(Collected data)
>>>>
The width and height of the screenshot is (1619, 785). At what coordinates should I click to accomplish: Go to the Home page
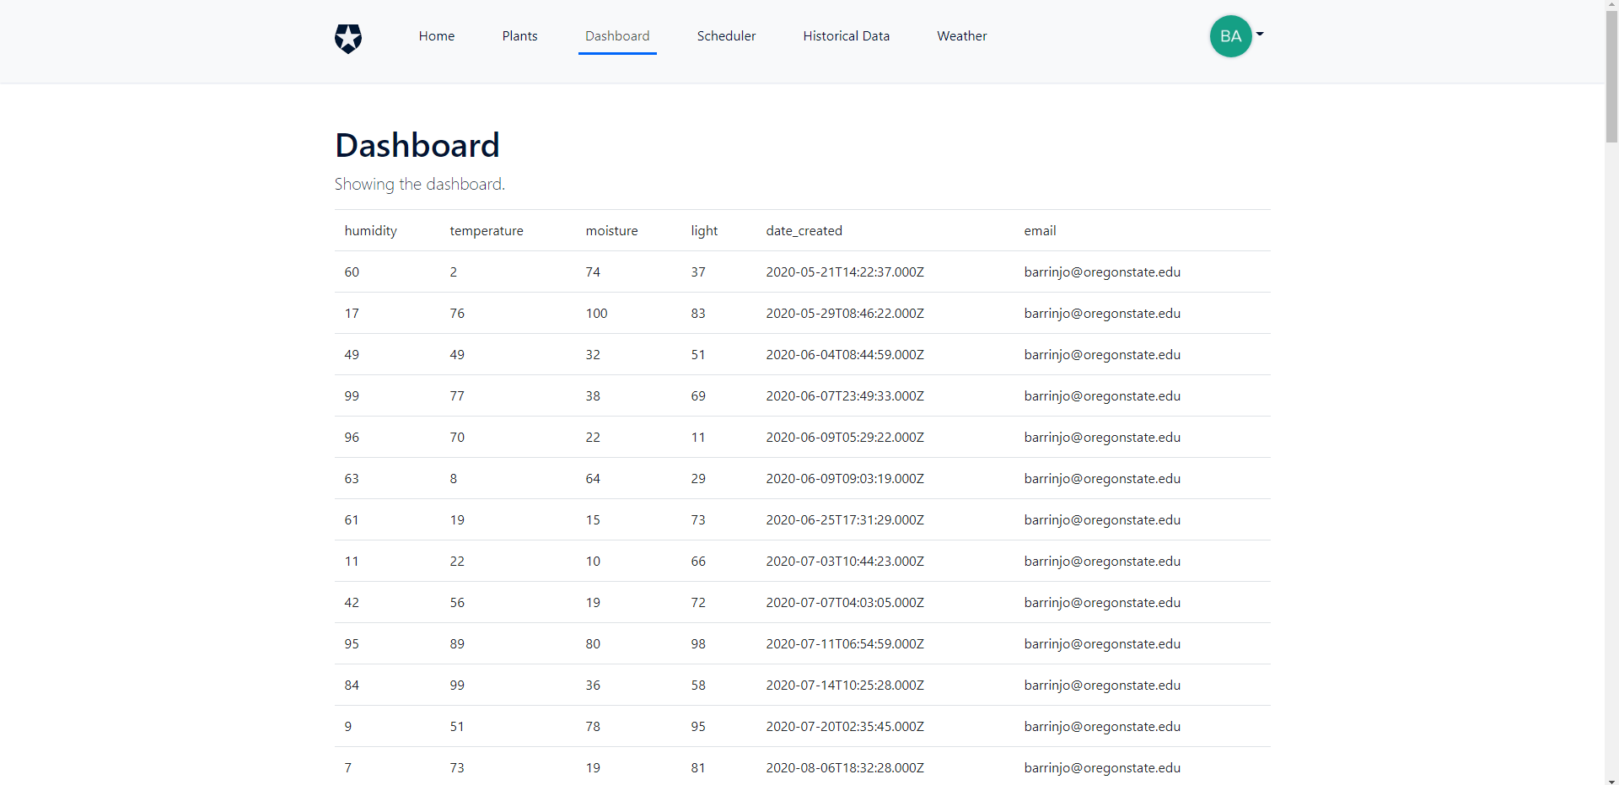point(436,36)
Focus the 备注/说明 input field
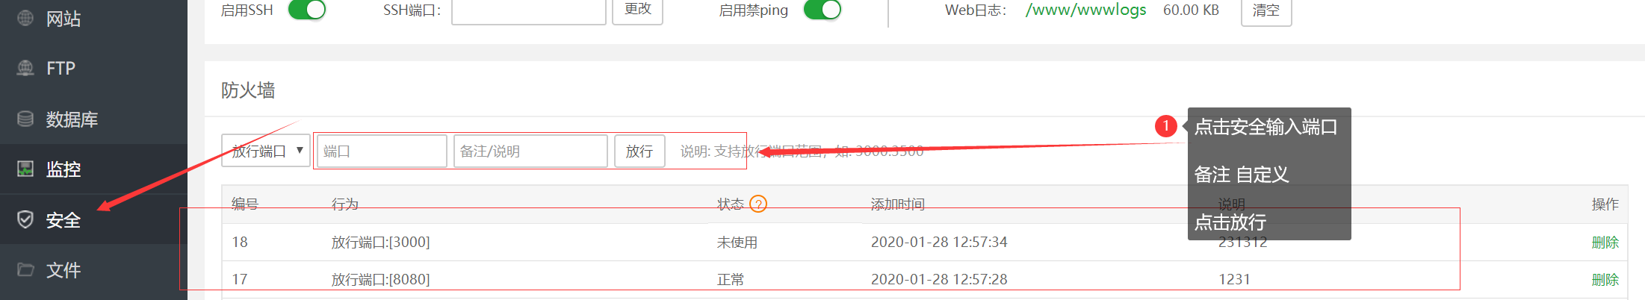 point(530,151)
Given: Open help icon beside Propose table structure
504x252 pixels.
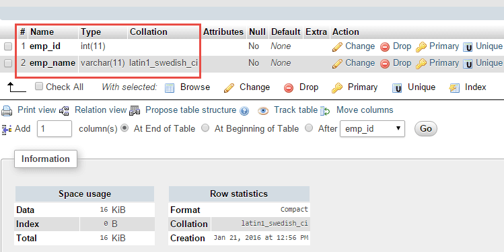Looking at the screenshot, I should [x=244, y=111].
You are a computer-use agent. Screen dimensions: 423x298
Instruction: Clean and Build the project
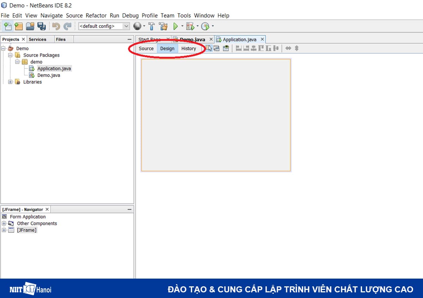point(163,26)
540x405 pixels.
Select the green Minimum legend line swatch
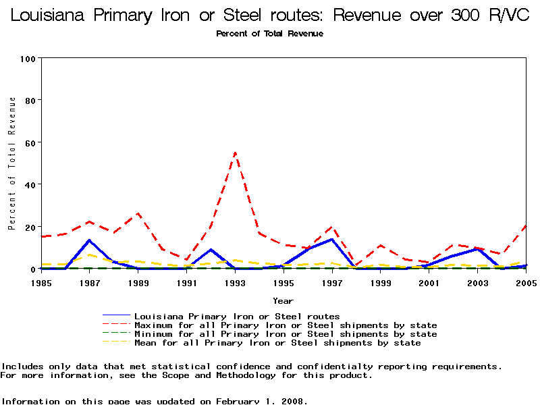116,334
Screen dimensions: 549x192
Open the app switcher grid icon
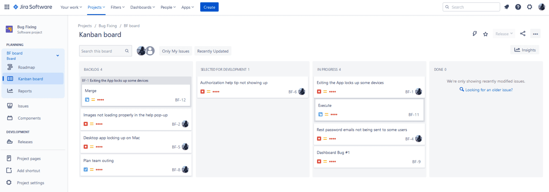click(7, 7)
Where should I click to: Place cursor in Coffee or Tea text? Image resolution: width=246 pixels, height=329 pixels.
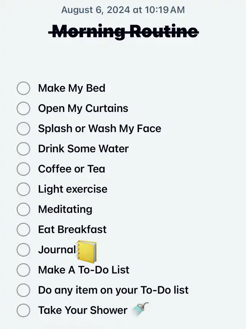71,169
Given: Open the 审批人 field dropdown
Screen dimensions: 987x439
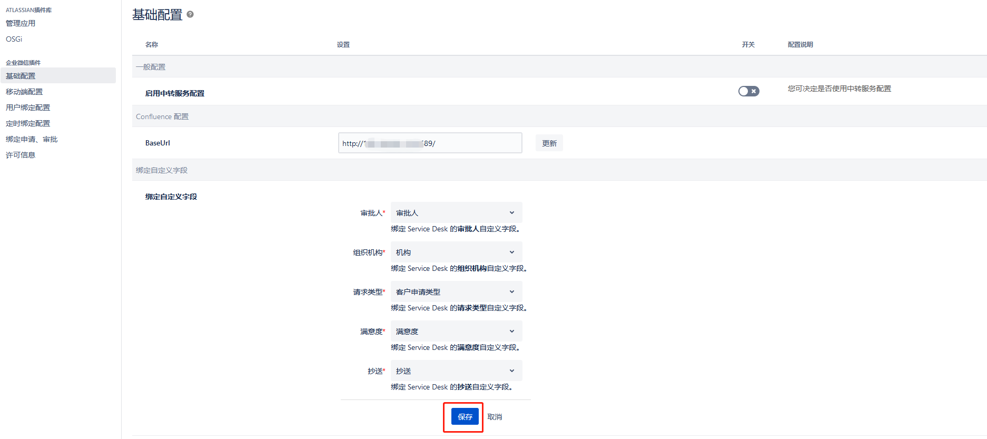Looking at the screenshot, I should pyautogui.click(x=456, y=213).
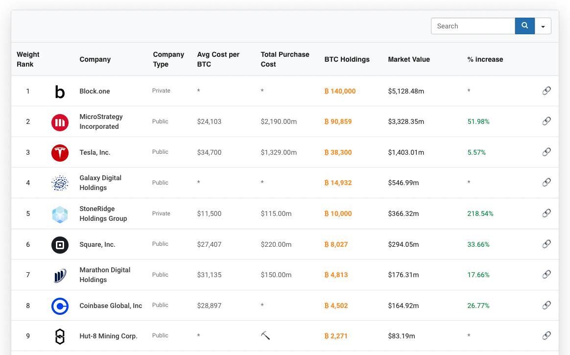Sort by the Market Value column header
Image resolution: width=570 pixels, height=355 pixels.
(409, 59)
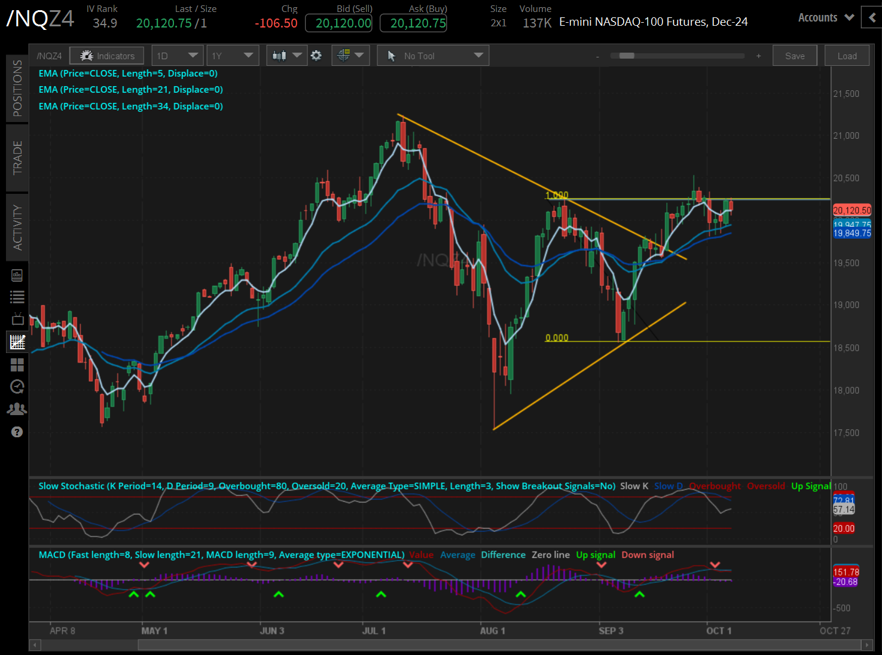Click the TV live feed sidebar icon
This screenshot has width=882, height=655.
coord(17,318)
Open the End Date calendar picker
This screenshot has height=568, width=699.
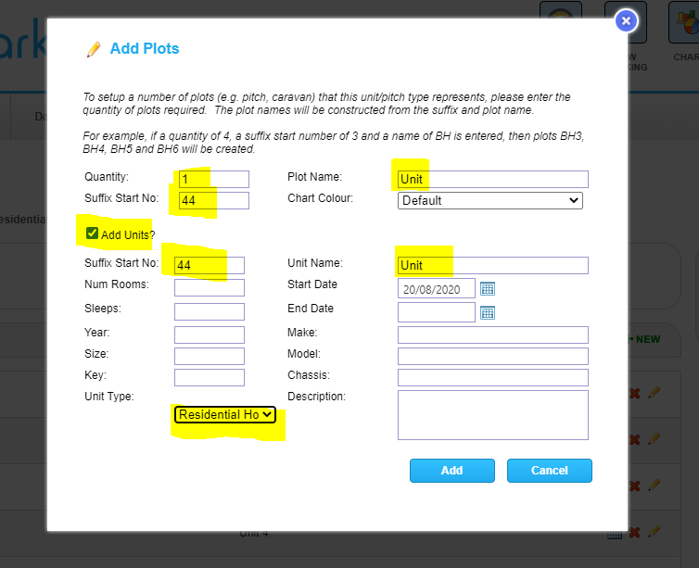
<<<<
What you have to do: The lines from the one containing "You are a computer-use" through the last line of the records are what you should copy, word for word and nothing else, with pictures left out.

Answer to the exercise:
You are a computer-use agent. Screen dimensions: 423x298
Instruction: Clean and Build the project
point(163,26)
540x405 pixels.
Select the green Minimum legend line swatch
116,334
Screen dimensions: 549x192
Open the app switcher grid icon
click(7, 7)
Where should I click to: Place cursor in Coffee or Tea text? Image resolution: width=246 pixels, height=329 pixels.
71,169
Given: Open the 审批人 field dropdown
Screen dimensions: 987x439
Looking at the screenshot, I should pyautogui.click(x=456, y=213).
Sort by the Market Value column header
Image resolution: width=570 pixels, height=355 pixels.
(409, 59)
Click the TV live feed sidebar icon
This screenshot has width=882, height=655.
coord(17,318)
Open the End Date calendar picker
This screenshot has height=568, width=699.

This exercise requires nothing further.